Alexey Belogoryev, Research and Development Director of the Institute for Energy and Finance, commented to RIA Novosti and the Prime news agency on the impact of the oil supplies decline through CPC on the global oil market.
He noted that in the global market, the estimated losses in the range of 2-3 million tons are small, and they have little effect on the overall balance. But for Kazakhstan, if the repair is really delayed, it threatens to lose 20-25% of the expected annual increase in oil exports."The market reaction is emphatically calm, and the price value of this factor is still insignificant. On an annual basis, we are talking, most likely, about a loss of about 50,000 barrels per day, which is not much. However, short-term losses in February-April can reach 300-400 thousand barrels per day. This is a significant amount, but perhaps market participants have not yet fully appreciated the scale of the problem and are counting on a rapid restoration of CPC's capacity," the expert commented.
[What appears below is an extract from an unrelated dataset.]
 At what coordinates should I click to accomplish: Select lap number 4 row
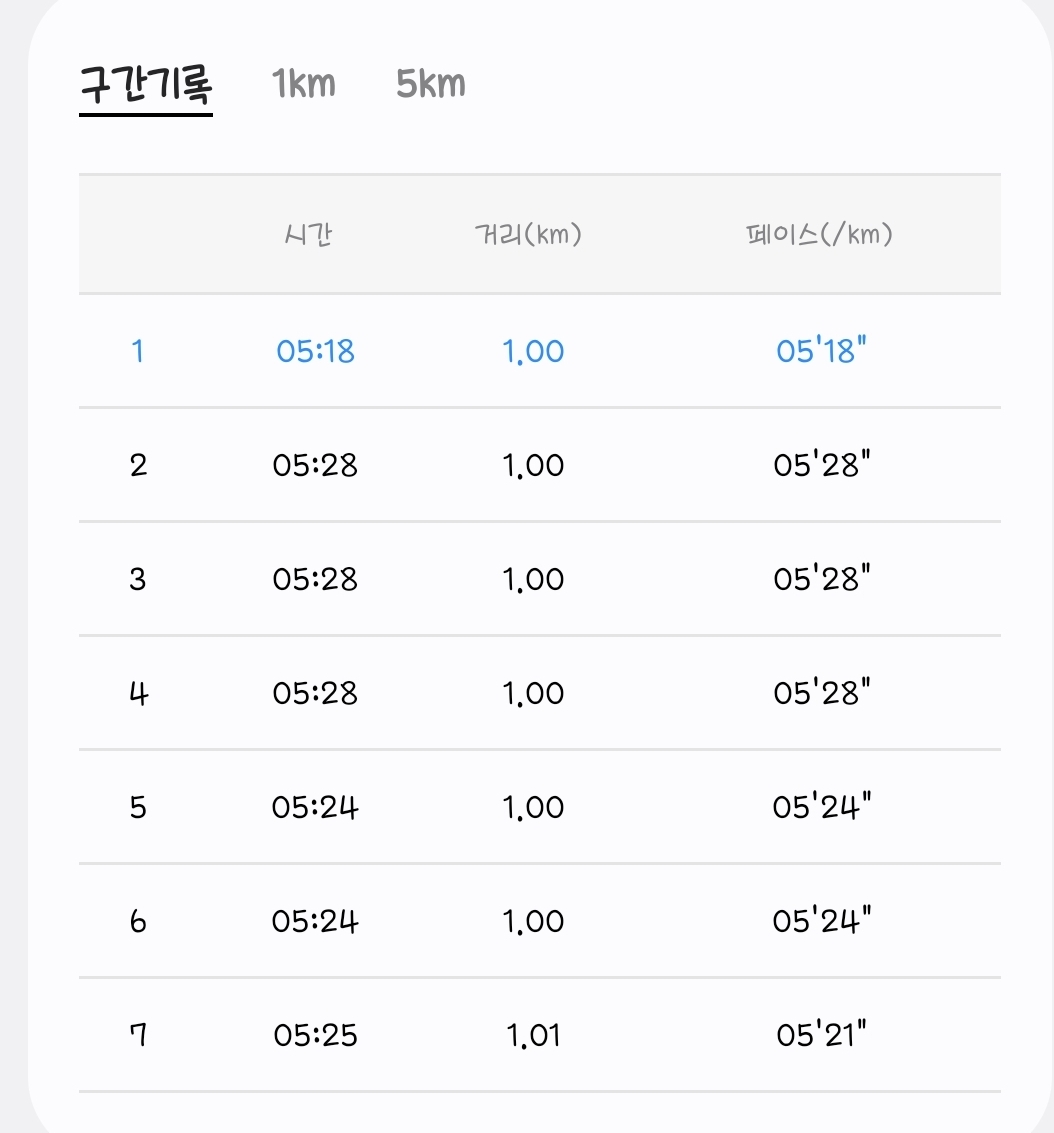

"And for CPC oil suppliers, which are mainly Western majors producing oil at Tengiz, Karachaganak and Kashagan, the cost losses can reach $ 1 billion, and in the worst case scenario, 1.5 billion. Therefore, Chevron, ExxonMobil, Shell and Eni probably have a lot of unpleasant questions for their governments right now regarding their support for military strikes on the Russian oil infrastructure," the analyst concluded.